TASK DESCRIPTION | Extend the Llama-3.2-3B-Thinking model card below, picking up right after its last sentence.

---
language:
- en
license: llama3.2
base_model: meta-llama/Llama-3.2-3B
tags:
- llama
- chain-of-thought
- reasoning
- sft
- math
datasets:
- PursuitOfDataScience/0.5M-thinking
---

# Llama-3.2-3B-Thinking

A Llama 3.2 3B model fine-tuned with **Chain-of-Thought (CoT) Supervised Fine-Tuning (SFT)**
to produce explicit step-by-step reasoning enclosed in `<think>` … `</think>` tags before
giving a final answer.

---

## Base Model

[meta-llama/Llama-3.2-3B](https://huggingface.co/meta-llama/Llama-3.2-3B)

---

## Training Data

[PursuitOfDataScience/0.5M-thinking](https://huggingface.co/datasets/PursuitOfDataScience/0.5M-thinking)

~500 K multi-turn examples where the assistant turn contains structured chain-of-thought
reasoning wrapped in `<think>` / `</think>` tags followed by the final answer.

---

## SFT Process

### Overview

The model was trained for **1 epoch** on the 0.5M-thinking dataset on a single **NVIDIA H100**
GPU using HuggingFace `Trainer`.

### Key Training Choices

| Hyperparameter | Value |
|---|---|
| Base model | meta-llama/Llama-3.2-3B |
| Precision | bfloat16 |
| Max context length | 4096 tokens |
| Per-device batch size | 8 |
| Gradient accumulation | 8 steps (effective batch ≈ 64) |
| Optimizer | AdamW (fused) |
| Learning rate | 2e-5 |
| LR scheduler | Cosine |
| Warmup steps | 100 |
| Epochs | 1 |
| Attention | SDPA (no Flash-Attention) |
| `torch.compile` | ✅ (Hopper / H100) |
| Gradient checkpointing | ✅ |

### Label Masking

Only the **assistant turn** (everything after the hardcoded `<think>` prefix) contributes
to the cross-entropy loss.  The user / prompt tokens are masked with `-100` so the model
learns to reason, not to parrot the prompt.

### Filtering

Examples whose full tokenized length (prompt + complete assistant response + special tokens)
exceeds **4096 tokens** are **filtered out** rather than truncated, ensuring the model never
trains on a response with a cut-off `</think>` or missing final answer.

---

## Prompt Format

The model was trained using a **plain-text role-prefixed** format with `<think>` hardcoded
into the prompt so the model always begins its response with chain-of-thought reasoning.

RECORD EXTRACTS |
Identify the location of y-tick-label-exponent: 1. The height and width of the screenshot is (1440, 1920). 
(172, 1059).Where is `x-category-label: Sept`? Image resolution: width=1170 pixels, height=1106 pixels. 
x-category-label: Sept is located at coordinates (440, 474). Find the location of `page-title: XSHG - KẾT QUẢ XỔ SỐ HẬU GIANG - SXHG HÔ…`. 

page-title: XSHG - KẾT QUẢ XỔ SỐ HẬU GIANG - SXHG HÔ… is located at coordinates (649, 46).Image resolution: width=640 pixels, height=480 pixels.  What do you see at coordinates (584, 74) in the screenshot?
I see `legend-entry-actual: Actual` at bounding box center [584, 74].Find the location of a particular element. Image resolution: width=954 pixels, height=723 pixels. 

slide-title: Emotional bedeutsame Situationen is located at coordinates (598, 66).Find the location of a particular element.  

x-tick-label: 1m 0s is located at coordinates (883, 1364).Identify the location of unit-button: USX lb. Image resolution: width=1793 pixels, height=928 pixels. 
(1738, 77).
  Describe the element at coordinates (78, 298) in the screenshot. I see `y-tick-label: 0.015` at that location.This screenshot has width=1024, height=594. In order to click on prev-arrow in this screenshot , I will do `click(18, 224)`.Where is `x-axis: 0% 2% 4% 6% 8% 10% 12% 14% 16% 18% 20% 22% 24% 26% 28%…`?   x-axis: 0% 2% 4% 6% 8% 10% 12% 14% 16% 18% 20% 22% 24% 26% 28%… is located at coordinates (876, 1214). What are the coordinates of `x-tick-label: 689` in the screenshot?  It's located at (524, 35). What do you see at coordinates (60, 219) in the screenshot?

SOLVED PROBLEM |
### Training format

```
user: {question}
assistant: <think>
{chain-of-thought reasoning}
</think>
{final answer}
```

### Inference format (recommended)

```
user: {question}
Think briefly, then give the final numerical answer after ####.
assistant: <think>
```

The model will complete the `<think>` block and then produce the final answer after `</think>`.

---

## GSM8K Benchmark Results (Pass@1)

Evaluated on the full GSM8K test set (1 319 examples) using **vLLM** with:
- Temperature: 0.6
- Top-p: 0.9
- Max new tokens: 4096
- **3 independent runs** per checkpoint; results reported as mean ± std.
- **Strict numerical comparison**: gold `####` answer vs. extracted prediction.

| Model | Total | Mean Acc | Std |
|---|---|---|---|
| final_model | 1319 | 39.22% | 0.98% |
| checkpoint-1000 | 1319 | 31.13% | 0.72% |
| checkpoint-2000 | 1319 | 33.46% | 0.36% |
| checkpoint-3000 | 1319 | 35.30% | 0.13% |
| checkpoint-4000 | 1319 | 39.93% | 0.95% |
| checkpoint-5000 | 1319 | 38.49% | 0.93% |
| checkpoint-6000 | 1319 | 39.15% | 1.16% |
| checkpoint-7000 | 1319 | 38.77% | 0.48% |
| base_model (no SFT) | 1319 | 7.23% | 0.70% |

> **Best checkpoint**: checkpoint-4000 at **39.93%** mean accuracy.  
> **Final merged model**: **39.22%** — within 1 pp of the best checkpoint.  
> SFT improved GSM8K accuracy by **~32 percentage points** over the base model.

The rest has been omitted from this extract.